**Data to examine**
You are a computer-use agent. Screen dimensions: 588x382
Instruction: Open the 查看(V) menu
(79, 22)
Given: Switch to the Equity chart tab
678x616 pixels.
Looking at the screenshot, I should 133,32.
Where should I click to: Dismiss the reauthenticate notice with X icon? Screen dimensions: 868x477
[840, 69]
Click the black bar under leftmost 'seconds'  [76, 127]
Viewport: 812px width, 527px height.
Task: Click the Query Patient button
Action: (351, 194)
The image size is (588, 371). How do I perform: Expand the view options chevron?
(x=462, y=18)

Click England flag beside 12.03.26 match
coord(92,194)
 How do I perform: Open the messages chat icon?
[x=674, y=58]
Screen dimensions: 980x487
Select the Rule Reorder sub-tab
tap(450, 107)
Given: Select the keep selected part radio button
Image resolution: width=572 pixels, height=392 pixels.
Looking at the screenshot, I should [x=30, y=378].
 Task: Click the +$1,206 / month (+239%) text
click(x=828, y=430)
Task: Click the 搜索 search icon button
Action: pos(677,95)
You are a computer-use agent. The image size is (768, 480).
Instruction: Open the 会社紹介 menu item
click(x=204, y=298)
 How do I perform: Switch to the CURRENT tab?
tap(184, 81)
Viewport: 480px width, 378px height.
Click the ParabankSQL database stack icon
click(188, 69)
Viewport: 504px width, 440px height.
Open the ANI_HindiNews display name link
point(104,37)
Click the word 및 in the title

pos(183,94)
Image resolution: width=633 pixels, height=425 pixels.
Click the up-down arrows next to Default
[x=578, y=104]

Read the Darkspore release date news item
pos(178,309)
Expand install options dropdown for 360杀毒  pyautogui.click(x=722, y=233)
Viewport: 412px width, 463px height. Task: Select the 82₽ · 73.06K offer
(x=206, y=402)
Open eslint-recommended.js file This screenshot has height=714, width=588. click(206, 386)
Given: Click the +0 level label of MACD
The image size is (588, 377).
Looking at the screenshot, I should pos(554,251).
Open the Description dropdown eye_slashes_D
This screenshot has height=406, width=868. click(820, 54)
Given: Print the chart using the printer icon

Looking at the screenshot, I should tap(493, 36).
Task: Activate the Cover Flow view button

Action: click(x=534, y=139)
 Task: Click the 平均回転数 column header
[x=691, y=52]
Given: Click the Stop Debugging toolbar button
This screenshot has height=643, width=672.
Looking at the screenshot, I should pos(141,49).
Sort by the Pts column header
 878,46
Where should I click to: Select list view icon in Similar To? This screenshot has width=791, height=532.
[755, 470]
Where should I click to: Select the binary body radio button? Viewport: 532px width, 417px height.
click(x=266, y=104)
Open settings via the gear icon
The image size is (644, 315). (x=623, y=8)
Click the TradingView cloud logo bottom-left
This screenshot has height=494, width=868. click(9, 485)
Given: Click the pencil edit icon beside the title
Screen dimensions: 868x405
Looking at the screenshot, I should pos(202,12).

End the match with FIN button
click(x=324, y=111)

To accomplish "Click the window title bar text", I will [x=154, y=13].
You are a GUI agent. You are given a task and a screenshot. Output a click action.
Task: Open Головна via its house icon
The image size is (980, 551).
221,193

**What you will do**
Each line containing the word "agent" must be pulled from the listing and copied.

**Answer box**
You are a computer-use agent. Screen dimensions: 588x382
You are a computer-use agent. The image size is (768, 480).
You are a GUI agent. You are given a task and a screenshot. Output a click action.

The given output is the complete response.